### SEU OBJETIVO
Reescreva o trecho do texto sobre a formação psicanalítica que vai de "Nos grupos, inspirados" até "comunidade menos desigual.", inclusive, trocando "coletivamente" por "em conjunto".

Nos grupos, inspirados pela fala sobre aquilombamento de Renato Noguera e suas proposições da formação de tecnologias culturais, baseadas nas filosofias africanas, podemos pensar como transformar modos de vida, modos de pensar e, aqui na instituição, modos de escutar.

Os desafios se mostram imensos, mas instigantes para pensarmos e agirmos coletivamente no avanço da realização de políticas e práticas que possam construir uma comunidade menos desigual. 

Os cursos do departamento Formação em Psicanálise, que aqui tomamos como guia em uma instituição grande como o Sedes, precisam enfrentar o desafio de, por dentro da formação psicanalítica, trazer essa psicanálise brasileira para compor um ethos psicanalítico. Novas perguntas precisam de espaço para se constituir como acompanhantes de práticas permanentes de mudanças necessárias. Como fazer para que, principalmente, as formas de escutar o racismo e as desigualdades brasileiras, façam parte da comunidade, ou seja, de cada um dos membros dessa instituição? Este parece ser um enorme desafio.

### DADOS DE ORIGEM
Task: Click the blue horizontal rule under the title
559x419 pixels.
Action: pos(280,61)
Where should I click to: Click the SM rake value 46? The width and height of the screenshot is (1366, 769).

### SOLUÇÃO DO EXERCÍCIO
Nos grupos, inspirados pela fala sobre aquilombamento de Renato Noguera e suas proposições da formação de tecnologias culturais, baseadas nas filosofias africanas, podemos pensar como transformar modos de vida, modos de pensar e, aqui na instituição, modos de escutar.

Os desafios se mostram imensos, mas instigantes para pensarmos e agirmos em conjunto no avanço da realização de políticas e práticas que possam construir uma comunidade menos desigual.